German government spokesman Steffen Seibert said the country is preparing for the possibility of an increase in cases.



"The appearance of the coronavirus in Italy has certainly created a new situation in Europe, the virus has come a lot closer," Seibert told reporters. "This means a new challenge for all states in Europe, including for Germany."



How deadly is new coronavirus? It's still too early to tell



Scientists can't tell yet how deadly the new virus that's spreading around the globe really is - and deepening the mystery, the fatality rate differs even within China.



As infections of the virus that causes COVID-19 surge in other countries, even a low fatality rate can add up to lots of victims, and understanding why one place fares better than another becomes critical to unravel.



"You could have bad outcomes with this initially until you really get the hang of how to manage" it, Dr.

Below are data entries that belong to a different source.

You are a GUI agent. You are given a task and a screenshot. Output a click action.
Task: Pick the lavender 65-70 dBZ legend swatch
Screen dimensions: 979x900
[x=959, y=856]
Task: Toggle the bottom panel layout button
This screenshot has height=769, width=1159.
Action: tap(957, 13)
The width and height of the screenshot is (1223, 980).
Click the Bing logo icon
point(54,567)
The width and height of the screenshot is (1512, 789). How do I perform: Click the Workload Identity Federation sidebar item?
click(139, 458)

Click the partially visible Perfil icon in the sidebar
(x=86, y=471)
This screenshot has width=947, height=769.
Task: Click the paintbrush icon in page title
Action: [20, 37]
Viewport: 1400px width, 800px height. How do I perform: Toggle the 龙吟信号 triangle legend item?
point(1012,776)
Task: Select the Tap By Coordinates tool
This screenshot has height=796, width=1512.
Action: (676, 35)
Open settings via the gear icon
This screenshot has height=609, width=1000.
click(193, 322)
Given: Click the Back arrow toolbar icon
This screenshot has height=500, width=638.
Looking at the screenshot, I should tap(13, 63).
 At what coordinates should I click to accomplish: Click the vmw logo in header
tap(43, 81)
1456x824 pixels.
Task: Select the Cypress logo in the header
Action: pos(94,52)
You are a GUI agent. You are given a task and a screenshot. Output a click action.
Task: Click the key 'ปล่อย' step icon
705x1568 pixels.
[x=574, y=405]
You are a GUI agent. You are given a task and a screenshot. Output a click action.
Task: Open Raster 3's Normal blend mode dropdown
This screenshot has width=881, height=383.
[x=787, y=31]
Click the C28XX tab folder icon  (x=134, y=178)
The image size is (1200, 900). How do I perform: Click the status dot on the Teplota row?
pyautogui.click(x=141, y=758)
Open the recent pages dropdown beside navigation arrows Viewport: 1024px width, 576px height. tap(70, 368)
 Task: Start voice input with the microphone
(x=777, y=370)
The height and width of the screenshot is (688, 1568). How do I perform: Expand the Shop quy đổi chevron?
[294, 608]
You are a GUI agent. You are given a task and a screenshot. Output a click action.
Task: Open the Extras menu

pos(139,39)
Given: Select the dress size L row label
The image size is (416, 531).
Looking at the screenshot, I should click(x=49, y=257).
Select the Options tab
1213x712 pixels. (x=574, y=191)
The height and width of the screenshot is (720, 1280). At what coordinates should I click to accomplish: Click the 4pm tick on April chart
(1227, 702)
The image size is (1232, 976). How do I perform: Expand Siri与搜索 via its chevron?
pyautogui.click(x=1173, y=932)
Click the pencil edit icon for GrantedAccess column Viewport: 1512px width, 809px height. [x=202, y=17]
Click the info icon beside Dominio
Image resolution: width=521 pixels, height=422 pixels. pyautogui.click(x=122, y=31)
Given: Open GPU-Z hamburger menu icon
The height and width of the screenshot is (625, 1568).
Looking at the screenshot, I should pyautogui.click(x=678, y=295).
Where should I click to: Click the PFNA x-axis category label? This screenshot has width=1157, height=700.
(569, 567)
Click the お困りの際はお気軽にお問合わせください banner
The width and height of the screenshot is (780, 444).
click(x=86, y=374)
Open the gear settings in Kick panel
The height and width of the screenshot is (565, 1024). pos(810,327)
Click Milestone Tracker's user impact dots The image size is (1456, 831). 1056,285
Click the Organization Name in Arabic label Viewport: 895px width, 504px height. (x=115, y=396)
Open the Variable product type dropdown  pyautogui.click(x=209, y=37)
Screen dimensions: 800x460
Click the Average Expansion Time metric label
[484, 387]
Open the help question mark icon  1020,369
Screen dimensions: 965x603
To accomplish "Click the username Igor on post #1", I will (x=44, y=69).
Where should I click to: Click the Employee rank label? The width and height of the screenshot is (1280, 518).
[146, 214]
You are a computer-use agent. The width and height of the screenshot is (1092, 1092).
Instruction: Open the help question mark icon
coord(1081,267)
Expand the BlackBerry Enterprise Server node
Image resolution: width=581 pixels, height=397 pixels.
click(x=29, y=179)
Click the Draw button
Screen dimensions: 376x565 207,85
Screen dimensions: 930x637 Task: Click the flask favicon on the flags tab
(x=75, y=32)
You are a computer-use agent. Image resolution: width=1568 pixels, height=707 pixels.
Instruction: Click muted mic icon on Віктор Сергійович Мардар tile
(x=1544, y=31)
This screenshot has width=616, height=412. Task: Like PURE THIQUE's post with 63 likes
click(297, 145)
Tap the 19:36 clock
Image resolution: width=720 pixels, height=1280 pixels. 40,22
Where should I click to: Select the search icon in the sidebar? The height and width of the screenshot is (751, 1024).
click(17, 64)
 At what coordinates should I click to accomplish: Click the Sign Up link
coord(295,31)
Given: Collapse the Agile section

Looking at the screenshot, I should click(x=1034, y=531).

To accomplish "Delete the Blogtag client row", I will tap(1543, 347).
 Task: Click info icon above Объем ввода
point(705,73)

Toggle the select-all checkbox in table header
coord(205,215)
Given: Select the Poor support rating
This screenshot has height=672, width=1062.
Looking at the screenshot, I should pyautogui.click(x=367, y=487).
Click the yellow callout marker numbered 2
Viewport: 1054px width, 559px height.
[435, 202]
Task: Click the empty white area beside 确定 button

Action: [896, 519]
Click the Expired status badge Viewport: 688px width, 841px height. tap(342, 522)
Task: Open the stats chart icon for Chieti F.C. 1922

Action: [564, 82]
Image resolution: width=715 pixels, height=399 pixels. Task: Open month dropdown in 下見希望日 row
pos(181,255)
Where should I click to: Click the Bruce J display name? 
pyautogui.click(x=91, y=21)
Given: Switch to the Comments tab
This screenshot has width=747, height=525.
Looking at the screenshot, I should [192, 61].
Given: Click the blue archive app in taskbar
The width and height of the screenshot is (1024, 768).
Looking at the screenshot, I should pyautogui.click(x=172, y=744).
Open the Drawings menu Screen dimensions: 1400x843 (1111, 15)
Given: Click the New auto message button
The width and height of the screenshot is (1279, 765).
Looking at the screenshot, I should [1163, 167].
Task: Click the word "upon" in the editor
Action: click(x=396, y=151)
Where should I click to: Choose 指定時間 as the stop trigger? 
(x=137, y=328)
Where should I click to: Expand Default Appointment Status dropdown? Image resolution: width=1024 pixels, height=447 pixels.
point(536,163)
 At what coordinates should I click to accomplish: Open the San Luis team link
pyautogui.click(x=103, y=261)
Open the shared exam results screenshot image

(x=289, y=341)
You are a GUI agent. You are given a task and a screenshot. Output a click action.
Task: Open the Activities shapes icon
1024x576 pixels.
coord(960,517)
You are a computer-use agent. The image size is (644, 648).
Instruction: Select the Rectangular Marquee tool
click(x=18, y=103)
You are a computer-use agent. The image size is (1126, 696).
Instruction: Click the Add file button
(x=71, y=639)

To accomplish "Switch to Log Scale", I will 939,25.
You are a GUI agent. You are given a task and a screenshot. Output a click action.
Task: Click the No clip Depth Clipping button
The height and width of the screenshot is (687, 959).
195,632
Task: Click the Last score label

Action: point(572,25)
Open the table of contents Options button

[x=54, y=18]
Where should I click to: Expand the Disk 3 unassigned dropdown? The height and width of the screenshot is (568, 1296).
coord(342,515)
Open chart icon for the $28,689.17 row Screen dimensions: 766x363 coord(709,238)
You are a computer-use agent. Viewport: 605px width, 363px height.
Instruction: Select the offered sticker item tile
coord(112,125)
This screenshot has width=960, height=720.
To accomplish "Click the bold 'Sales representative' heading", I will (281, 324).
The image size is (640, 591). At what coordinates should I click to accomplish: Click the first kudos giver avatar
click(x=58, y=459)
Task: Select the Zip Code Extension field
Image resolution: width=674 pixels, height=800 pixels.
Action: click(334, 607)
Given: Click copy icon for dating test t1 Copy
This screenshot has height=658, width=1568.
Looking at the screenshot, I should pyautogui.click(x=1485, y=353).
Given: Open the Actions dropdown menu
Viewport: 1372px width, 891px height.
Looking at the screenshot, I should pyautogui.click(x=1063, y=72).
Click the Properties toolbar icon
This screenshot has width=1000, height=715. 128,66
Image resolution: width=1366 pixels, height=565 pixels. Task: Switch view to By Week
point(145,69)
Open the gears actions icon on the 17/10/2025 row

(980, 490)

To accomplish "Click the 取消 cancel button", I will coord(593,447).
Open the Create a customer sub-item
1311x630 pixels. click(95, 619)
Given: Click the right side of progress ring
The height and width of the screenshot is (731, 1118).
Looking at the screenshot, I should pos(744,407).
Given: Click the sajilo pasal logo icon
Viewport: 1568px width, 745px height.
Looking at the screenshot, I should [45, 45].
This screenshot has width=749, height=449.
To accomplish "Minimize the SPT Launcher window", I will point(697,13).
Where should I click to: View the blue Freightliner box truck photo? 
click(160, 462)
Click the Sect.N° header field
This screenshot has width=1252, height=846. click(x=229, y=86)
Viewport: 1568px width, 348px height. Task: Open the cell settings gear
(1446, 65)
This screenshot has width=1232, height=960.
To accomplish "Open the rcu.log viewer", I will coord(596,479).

Bruce Aylward, the World Health Organization envoy who led a team of scientists just back from China, warned Tuesday.



WHAT DO WE KNOW ABOUT THE DEATH RATE?



In the central China city of Wuhan, where the new coronavirus first exploded, 2% to 4% of patients have died, according to WHO. But in the rest of hard-hit China, the death rate was strikingly lower, 0.7%.



There's nothing different about the virus from one place to another. Instead, the never-before-seen strain of coronavirus struck Wuhan fast - before anyone knew what the illness was - and overwhelmed health facilities. As is usual at the beginning of an outbreak, the first patients were severely ill before they sought care, Aylward said.



By the time people were getting sick in other parts of China, authorities were better able to spot milder cases - meaning there were more known infections for each death counted.



And while there are no specific treatments for COVID-19, earlier supportive care may help, too. China went from about 15 days between onset of symptoms and hospitalization early in the outbreak, to about three days more recently.



Still, Aylward expressed frustration at people saying: "'Oh, the mortality rate's not so bad because there's way more mild cases.' Sorry, the same number of people that were dying, still die."



WHAT ABOUT DEATHS OUTSIDE OF CHINA?



Until the past week, most people diagnosed outside of China had become infected while traveling there.



People who travel generally are healthier and thus may be better able to recover, noted Johns Hopkins University outbreak specialist Lauren Sauer. And countries began screening returning travelers, spotting infections far earlier in places where the medical system wasn't already strained.



That's now changing, with clusters of cases in Japan, Italy and Iran, and the death toll outside of China growing.



Aylward cautioned that authorities should be careful of "artificially high" death rates early on: Some of those countries likely are seeing the sickest patients at first and missing milder cases, just like Wuhan did.



HOW DOES COVID-19 COMPARE TO OTHER DISEASES?



A cousin of this new virus caused the far deadlier severe acute respiratory syndrome outbreak in 2003, and about 10% of SARS patients died.



Flu is a different virus family, and some strains are deadlier than others. On average, the death rate from seasonal flu is about 0.1%, said Dr. Anthony Fauci of the U.S. National Institutes of Health.



That's far lower than what has been calculated so far for COVID-19. But millions of people get the flu every year around the world, leading to an annual death toll in the hundreds of thousands.



WHO'S MOST AT RISK FROM COVID-19?



Older people, especially those with chronic illnesses such as heart or lung diseases, are more at risk.



Among younger people, deaths are rarer, Aylward said. But some young deaths have made headlines, such as the 34-year-old doctor in China who was reprimanded by communist authorities for sounding an early alarm about the virus only to later succumb to it.



In China, 80% of patients are mildly ill when the virus is detected, compared with 13% who already are severely ill. While the sickest to start with are at highest risk of death, Aylward said, a fraction of the mildly ill do go on to die - for unknown reasons.



On average, however, WHO says people with mild cases recover in about two weeks, while those who are sicker can take anywhere from three to six weeks.